— Start Source document —
Apple's musical revolution

Since the iPad's launch, the possibilities for an artist have increased dramatically

Despite persistent claims to the contrary, the album isn't dead -- yet. Adele has sold more than 25 million copies of her second full-length recording, 21, since it was released in January 2011, while back in September, hoedown-loving folksters Mumford & Sons shifted some 600,000 units of their second record, Babel, in its first week.

In less mainstream circles - especially amongst DIY indie and punk scenes - vinyl has been making an impressive comeback, too. The figures, naturally, aren't quite so colossal, but, nevertheless, there's certainly a renewed sense of sustainability when it comes to independent record labels that would have shocked the soothsayers of yesteryear.

A new approach

Of course, the music business is a fickle and capricious beast, and one which has changed immensely as technology has advanced. iPods and iTunes irreversibly altered the musical landscape -- both in terms of artistic perspective and business models -- but it's only recently that artists have started truly adapting and responding to that technology by incorporating it into their art rather than using it as merely a vessel for distribution.
— End Source document —
**Set task**
Please decide whether each statement agrees with the article above, answering yes or no and quoting the article's words that settle it. (a) The article says the album is dead. (b) Adele's 21 was released in January 2011. (c) The vinyl sales figures are as large as the mainstream album sales.
— Start Dataset records —
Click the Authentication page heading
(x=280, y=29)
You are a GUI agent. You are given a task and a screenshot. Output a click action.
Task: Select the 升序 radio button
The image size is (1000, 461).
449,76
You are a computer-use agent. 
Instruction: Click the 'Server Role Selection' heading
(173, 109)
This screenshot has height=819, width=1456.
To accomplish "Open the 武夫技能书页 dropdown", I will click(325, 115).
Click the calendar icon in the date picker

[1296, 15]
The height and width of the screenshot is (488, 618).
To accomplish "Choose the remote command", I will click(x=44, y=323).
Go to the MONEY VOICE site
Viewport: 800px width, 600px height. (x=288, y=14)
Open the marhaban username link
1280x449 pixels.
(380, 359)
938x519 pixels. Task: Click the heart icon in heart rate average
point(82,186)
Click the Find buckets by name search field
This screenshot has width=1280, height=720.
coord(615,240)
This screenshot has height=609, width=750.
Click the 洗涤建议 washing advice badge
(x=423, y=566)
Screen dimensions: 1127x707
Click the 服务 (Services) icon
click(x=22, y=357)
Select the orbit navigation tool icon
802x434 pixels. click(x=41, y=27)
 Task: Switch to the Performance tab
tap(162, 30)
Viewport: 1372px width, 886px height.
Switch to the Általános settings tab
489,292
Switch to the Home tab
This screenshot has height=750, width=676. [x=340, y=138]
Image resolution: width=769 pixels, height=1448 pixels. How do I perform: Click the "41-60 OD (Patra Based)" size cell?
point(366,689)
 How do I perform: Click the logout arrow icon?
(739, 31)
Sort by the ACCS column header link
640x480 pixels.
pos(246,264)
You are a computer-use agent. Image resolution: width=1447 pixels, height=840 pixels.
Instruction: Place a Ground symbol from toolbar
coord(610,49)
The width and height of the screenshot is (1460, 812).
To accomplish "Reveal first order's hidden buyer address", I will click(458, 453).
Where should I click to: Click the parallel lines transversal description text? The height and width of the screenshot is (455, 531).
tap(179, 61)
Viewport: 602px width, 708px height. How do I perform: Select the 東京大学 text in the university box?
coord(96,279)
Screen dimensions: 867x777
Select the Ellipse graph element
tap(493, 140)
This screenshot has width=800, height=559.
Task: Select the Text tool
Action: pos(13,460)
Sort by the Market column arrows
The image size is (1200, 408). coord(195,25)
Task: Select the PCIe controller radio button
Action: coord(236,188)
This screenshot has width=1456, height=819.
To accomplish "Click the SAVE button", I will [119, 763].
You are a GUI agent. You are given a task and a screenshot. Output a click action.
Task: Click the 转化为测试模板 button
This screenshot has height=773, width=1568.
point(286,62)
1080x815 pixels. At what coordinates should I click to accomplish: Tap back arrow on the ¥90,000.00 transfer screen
— End Dataset records —
**The output**
(a) No: "the album isn't dead -- yet"
(b) Yes: "since it was released in January 2011"
(c) No: "The figures, naturally, aren't quite so colossal"